Ha ha, nah I’m just kidding, they completely revamped the show into an “X-Files” rip-off for Season 2:
Now instead of run-of-the-mill cases involving kidnapping, stalking, and corporate embezzlement, Mitch now battles vampires, gets possessed by demons, and enters parallel dimensions. Out is Mitch’s best friend Garner (even though he apparently owned the agency Mitch works at) and in are “Baywatch” “actress”/Playboy model Donna D’errico and Eddie Cibrian, who later married Brandi Glanville and LeAnn Rimes, proving that his choice in women is as good as his choice in acting roles.
The first episode of “Baywatch Nights” Season 2 sets the new tone by having Mitch and a fellow lifeguard rescue a woman (once again in daylight), who then begins screaming in a foreign language. We then cut to a shot of the beach at night (finally!), before quickly moving back to daytime. Maybe this show should have been called “Baywatch Sometimes Nights, But Mostly During the Day.”

## [WHAT IS REQUIRED]
Reproduce the part of the "Baywatch Nights" passage that starts at "Ha ha, nah I’m" and ends after "in acting roles.". The material that comes next has no connection to the passage on "Baywatch Nights."

## [DATASET EXCERPT]
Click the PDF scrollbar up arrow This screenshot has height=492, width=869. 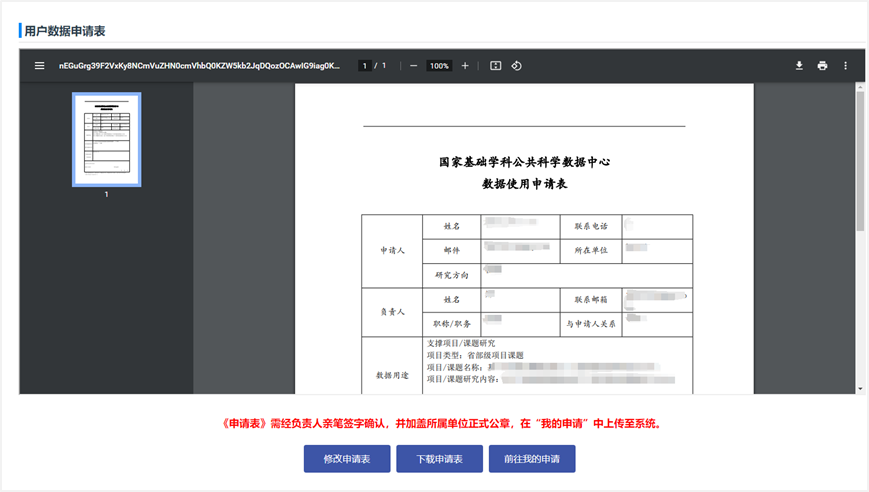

## [EXERCISE RESPONSE]
Ha ha, nah I’m just kidding, they completely revamped the show into an “X-Files” rip-off for Season 2:
Now instead of run-of-the-mill cases involving kidnapping, stalking, and corporate embezzlement, Mitch now battles vampires, gets possessed by demons, and enters parallel dimensions. Out is Mitch’s best friend Garner (even though he apparently owned the agency Mitch works at) and in are “Baywatch” “actress”/Playboy model Donna D’errico and Eddie Cibrian, who later married Brandi Glanville and LeAnn Rimes, proving that his choice in women is as good as his choice in acting roles.